DOCUMENT EXCERPT:
○ ○ ○ ○
Norwegian singer finds light in dark places in much-anticipated debut
This month saw the much anticipated release of 19-year- old Norwegian singer Aurora’s debut album. With the success of several releases last year, such as “Running With The Wolves,” and a quickly growing fan base, the silver- haired Aurora has already gained many expectations about where she could go with a full length album. While many of Aurora’s earlier- released songs do make an appearance on “All My Demons Greeting Me As A Friend”, listeners are also given a look into the darker side of her music, as this album showcases powerfully insightful themes that are both morbid and hopeful.
The album opens with “Runaway”, a song that exhibits Aurora’s tendency to shape the melodic structures of her songs around her lyrics. “Runaway” moves forward swiftly, guided by Aurora’s emotive voice and occasional small bits of percussive instrumentation. With complex lyrics such as “And I keep running / For a soft place to fall” and vivid lines like “I saw a piece of heaven / Waiting impatiently for me”, the simple theme of trying to return home in “Runaway” is not rudimentary in the slightest.
Moving on to the second track, “Conqueror” is about searching for self-empowerment set against a more commercial sounding, anthemic backdrop. With the hook “I’ve been looking for a conqueror / But you don’t seem to come my way” creating a tastefully catchy chorus, “Conqueror” again shines the spotlight heavily on Aurora’s pristine voice, with a multitude of percussive instrumentation including tambourines, shakers and a bold drum beat. “Running With The Wolves” will no doubt remind listeners of mystical winter winds which comes from the juxtaposition of the thumping drum and the terse, plucky electric guitar that the track opens to
Aurora’s lilting voice, which swirls and bends around lyrics such as “My heart still beats and my skin still feels / My lungs still breathe, my mind still fears.”
“Lucky” opens with the faint sounds of a solemn organ in the background and the thumping of a drum similar to that of a heartbeat. It sounds like an ode to death until the chorus breaks in, contrasting with the darker themes in the song and lifting the song up out of the darkness, thoughtfully creating a contrast between the despairs of the world and the simple beauty of being alive. “Winter Bird” is similar thematically to “Lucky,” as it surrounds serendipitous themes of being alive despite the more sorrowful moments in life. To demonstrate this theme, Aurora uses her skillful songwriting to paint pictures connecting listeners to nature, with lyrics like “Feel it as the wind strokes my skin” and “Lay me by the frozen river / where the bones have passed me by” giving the song a dark, folksy sound.
○ ○ ○ ○
DATASET EXCERPT:
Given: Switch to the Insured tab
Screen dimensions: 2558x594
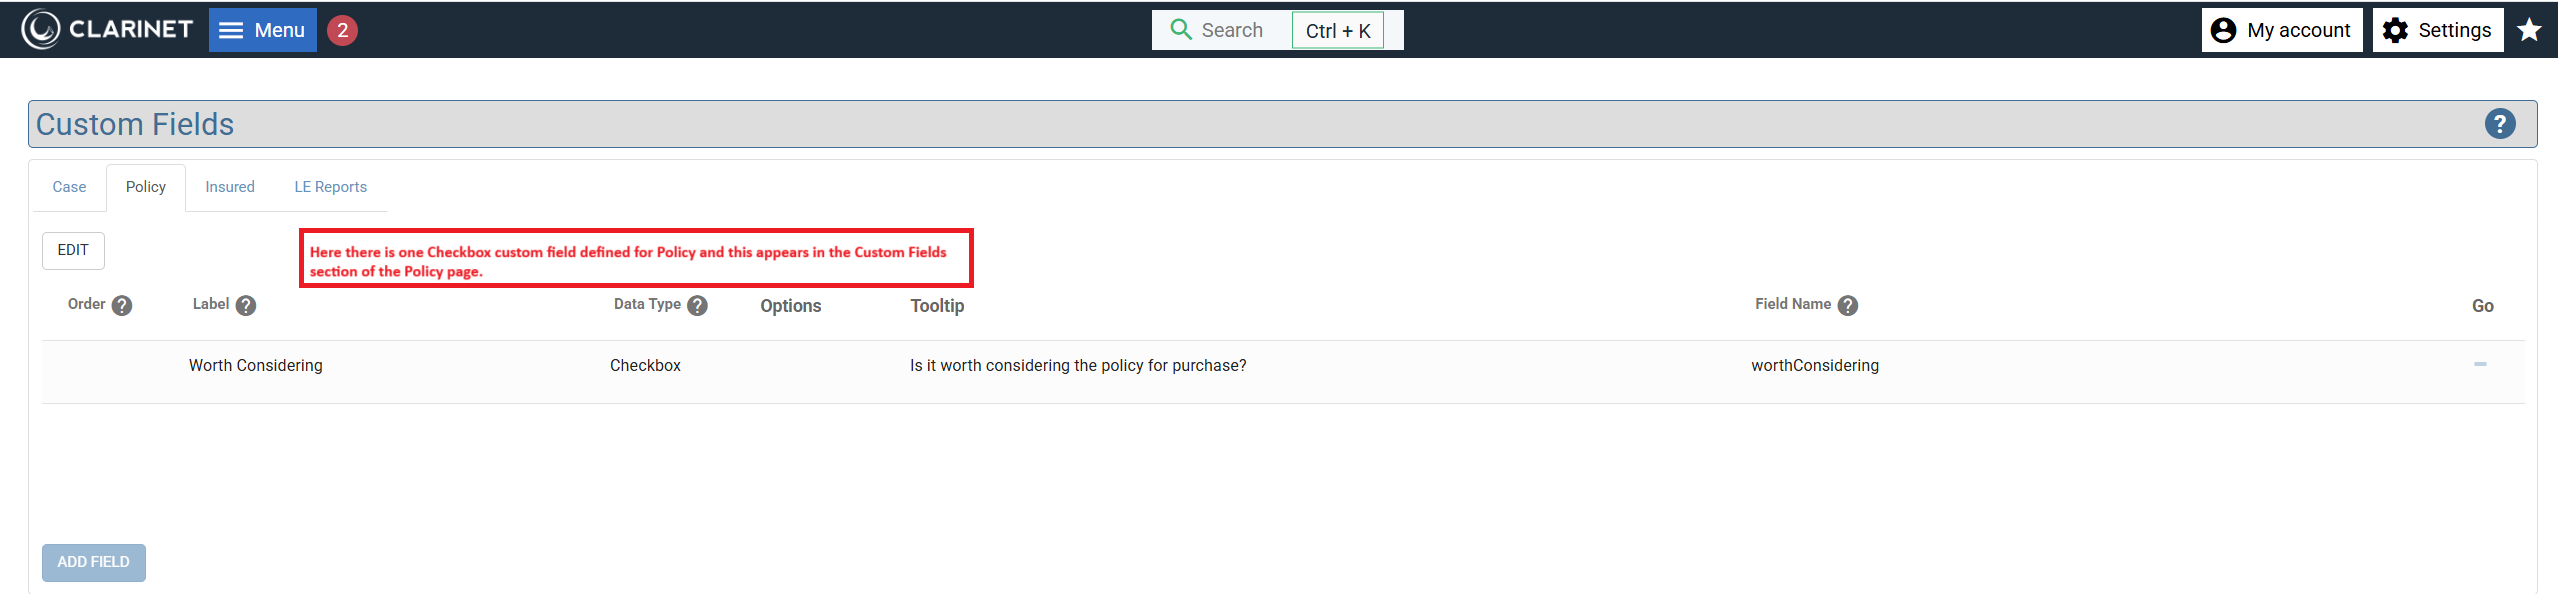Looking at the screenshot, I should (x=230, y=187).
○ ○ ○ ○
THE TASKS:
1 > In the album review, which song opens the album?
2 > Summarize the album review in two sentences.

EXPECTED RESPONSES:
1 > "Runaway" opens the album.

2 > The album review covers 19-year-old Norwegian singer Aurora's debut album, "All My Demons Greeting Me As A Friend," which includes earlier-released songs along with darker themes that are both morbid and hopeful. It describes tracks such as the opener "Runaway," the anthemic "Conqueror," and "Lucky" and "Winter Bird," which contrast life's sorrowful moments with the simple beauty of being alive.